» Task to complete:
Whenever a line in the records below holds the string "size", copy it out.

+++

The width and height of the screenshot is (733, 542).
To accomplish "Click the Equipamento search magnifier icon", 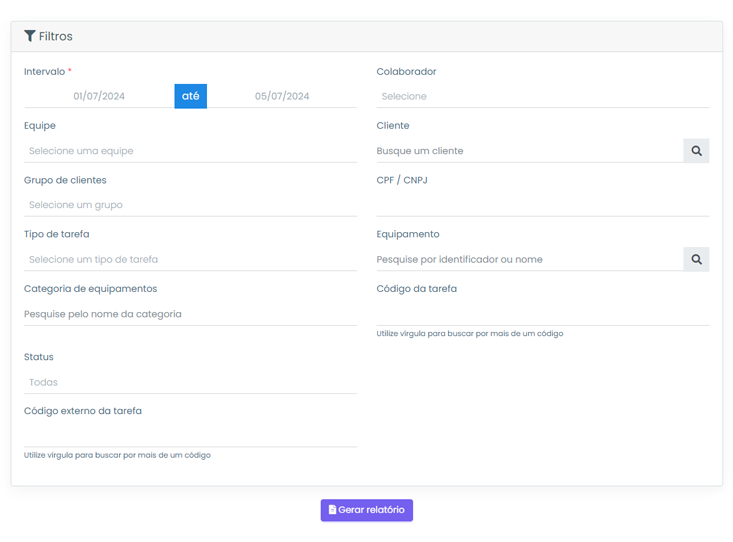I will 696,259.
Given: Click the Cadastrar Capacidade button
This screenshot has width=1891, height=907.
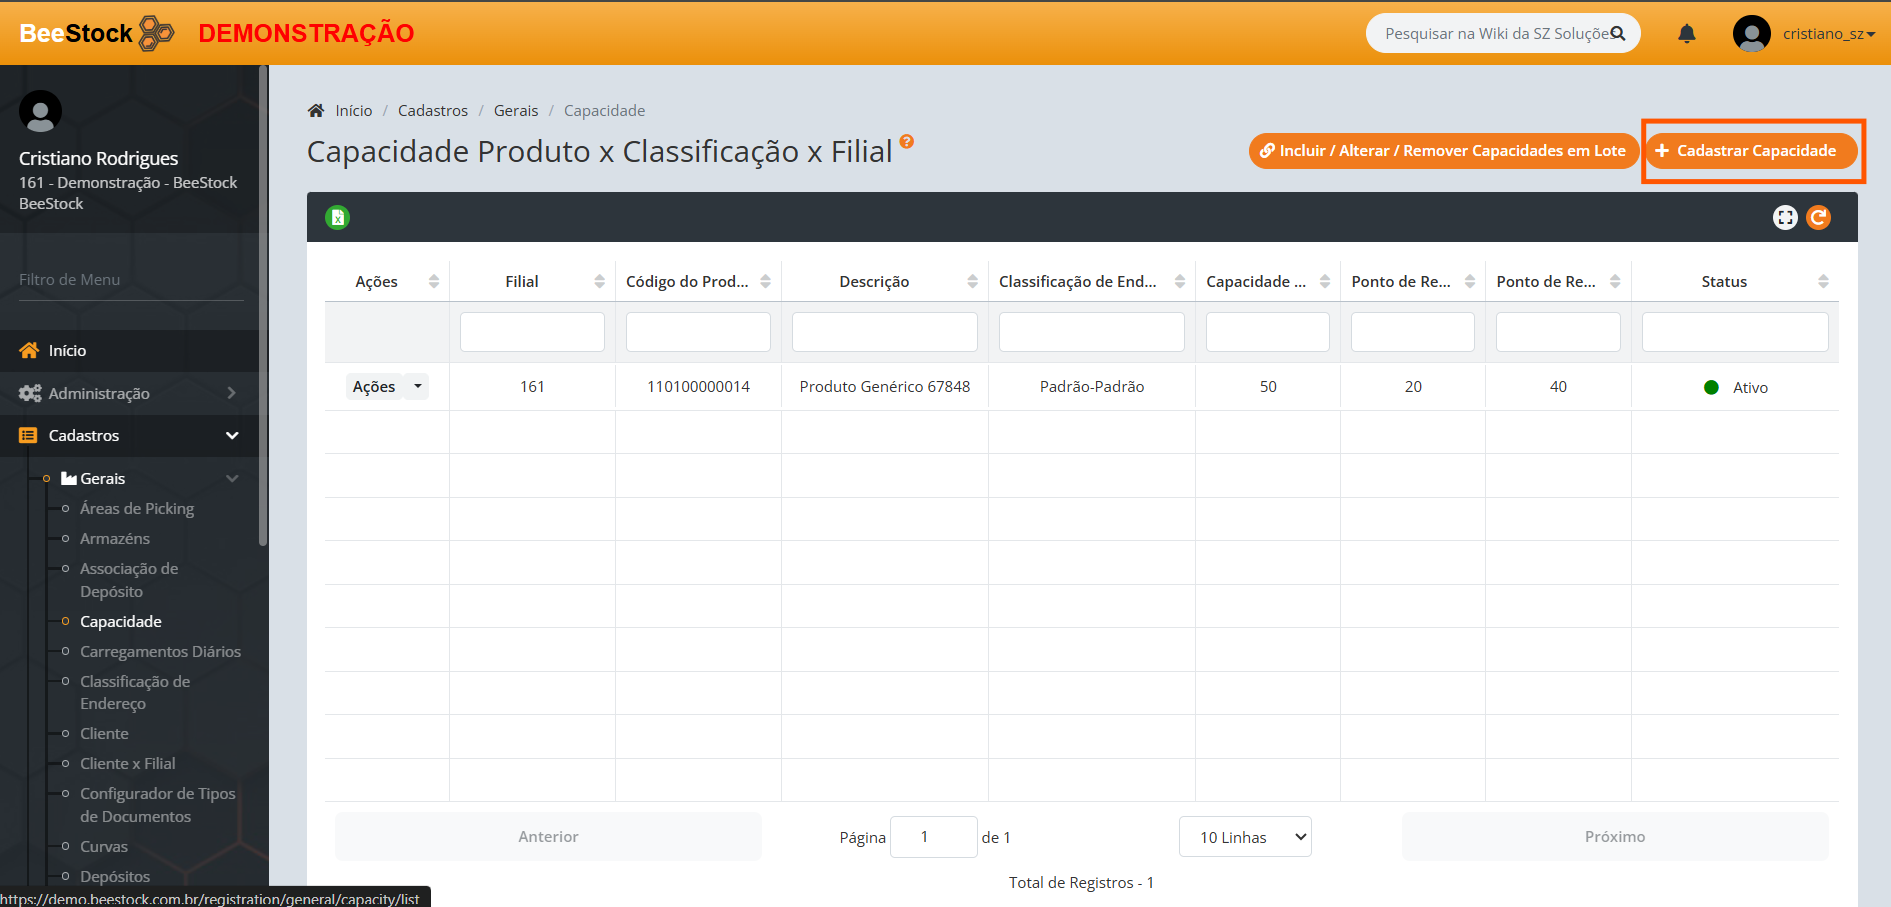Looking at the screenshot, I should tap(1751, 151).
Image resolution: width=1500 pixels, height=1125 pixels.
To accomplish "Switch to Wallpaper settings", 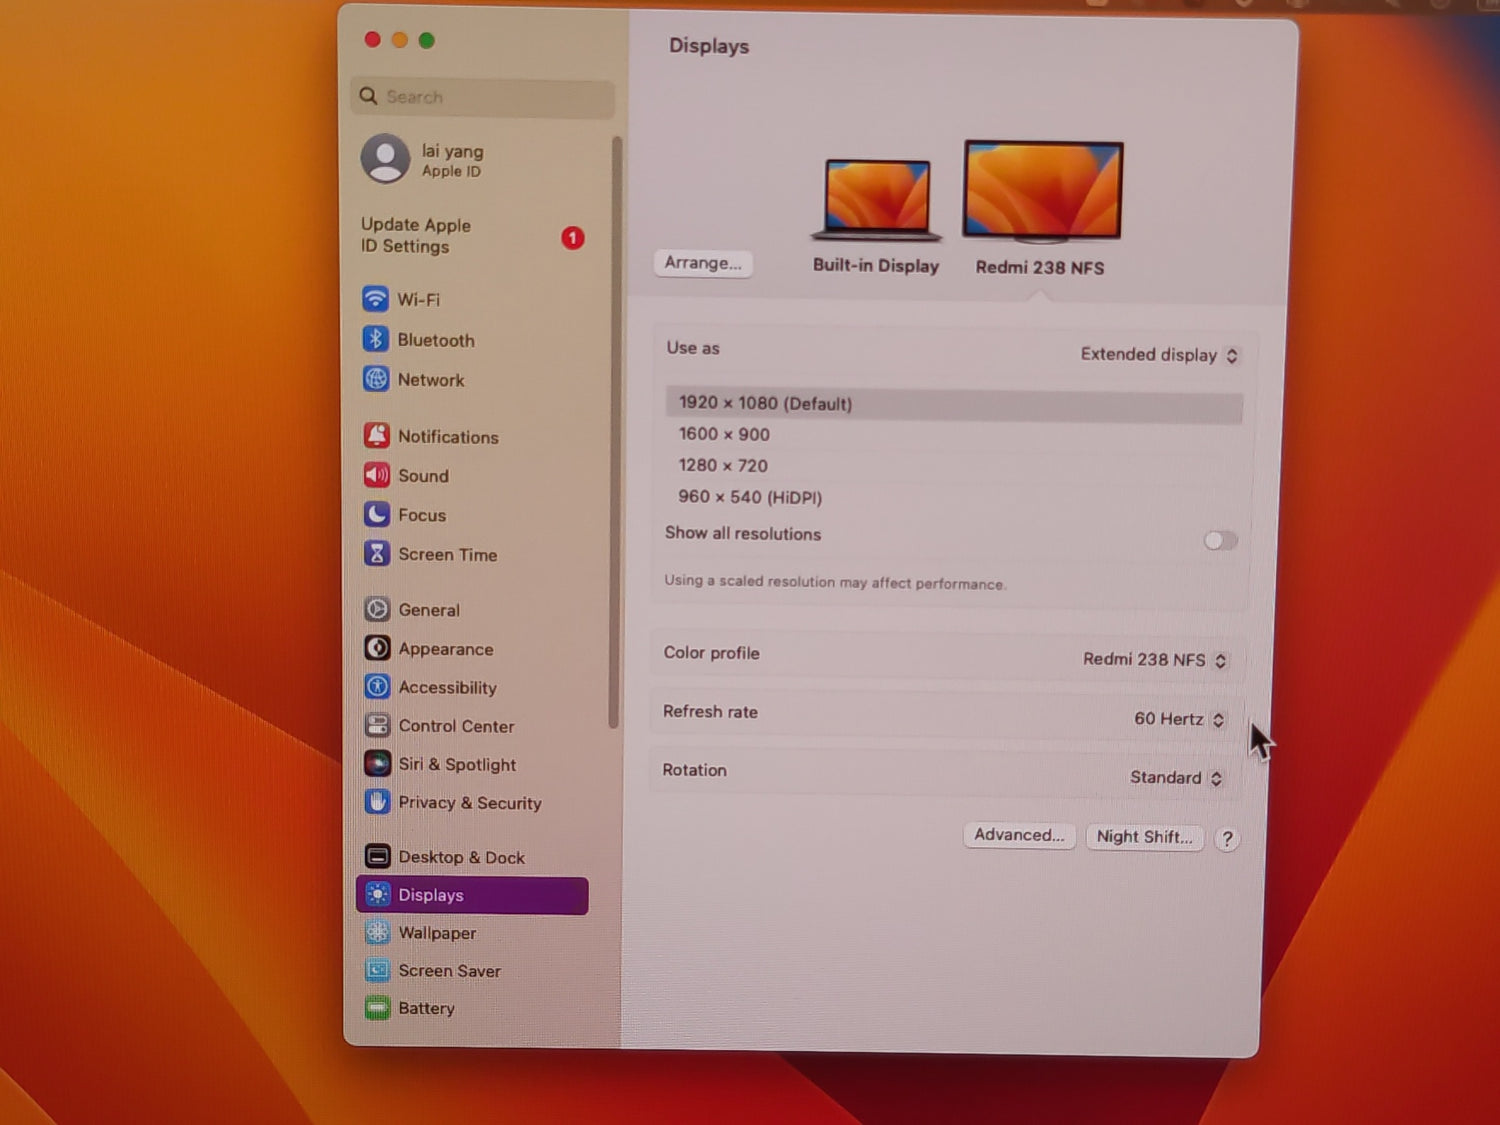I will (435, 932).
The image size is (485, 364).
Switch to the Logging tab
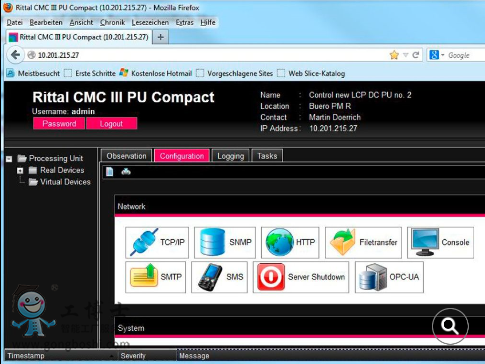coord(231,156)
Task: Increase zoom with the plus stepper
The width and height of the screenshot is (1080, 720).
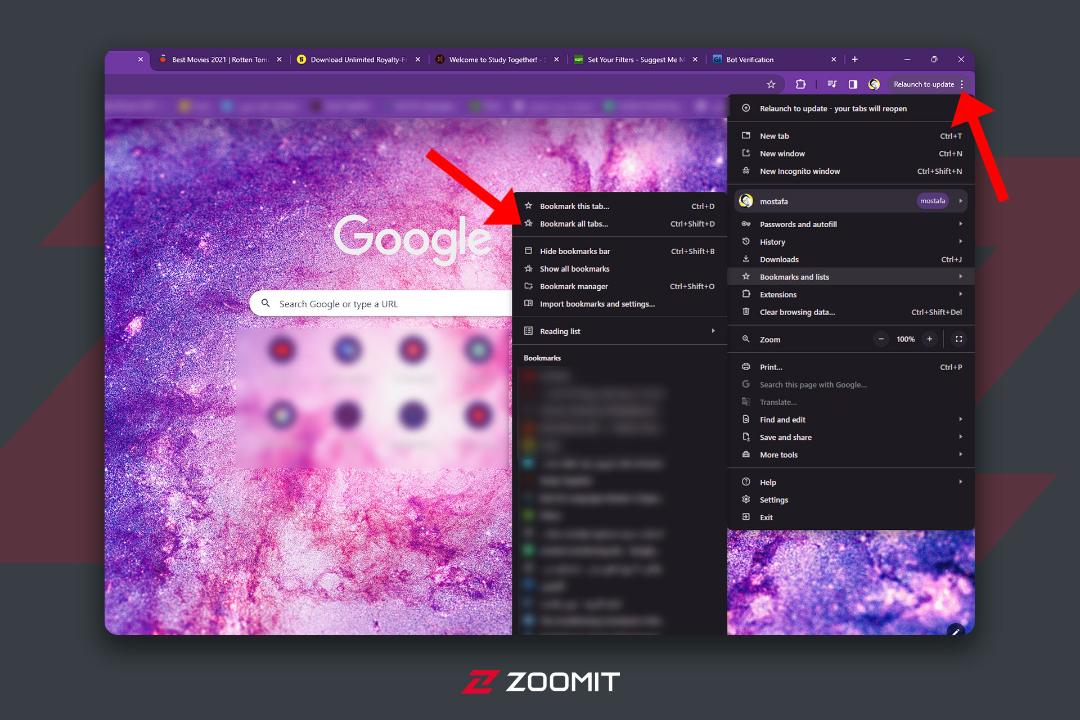Action: click(x=930, y=339)
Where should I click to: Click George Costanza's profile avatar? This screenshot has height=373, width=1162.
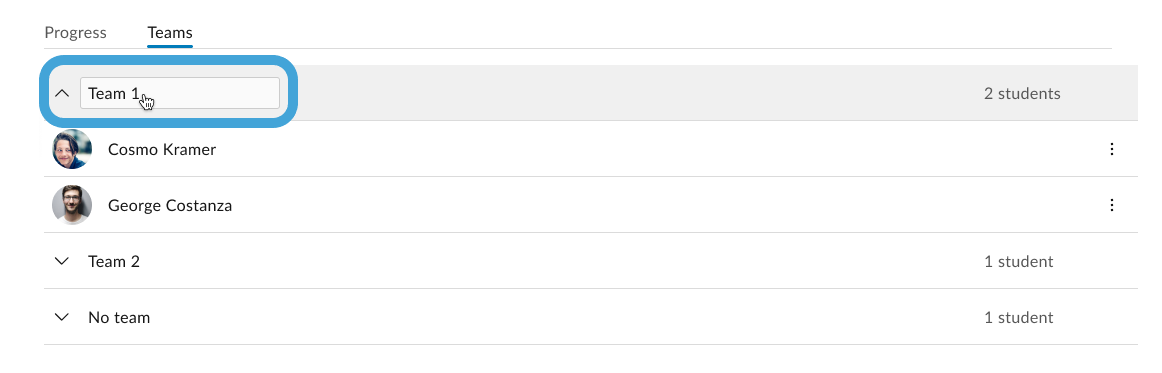click(x=72, y=205)
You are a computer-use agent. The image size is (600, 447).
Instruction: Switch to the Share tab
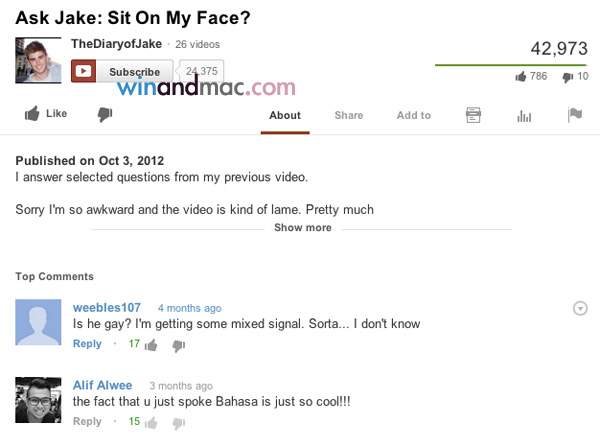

+++

» Answer space:
The image size is (485, 364).
You are a computer-use agent. The image size is (600, 447).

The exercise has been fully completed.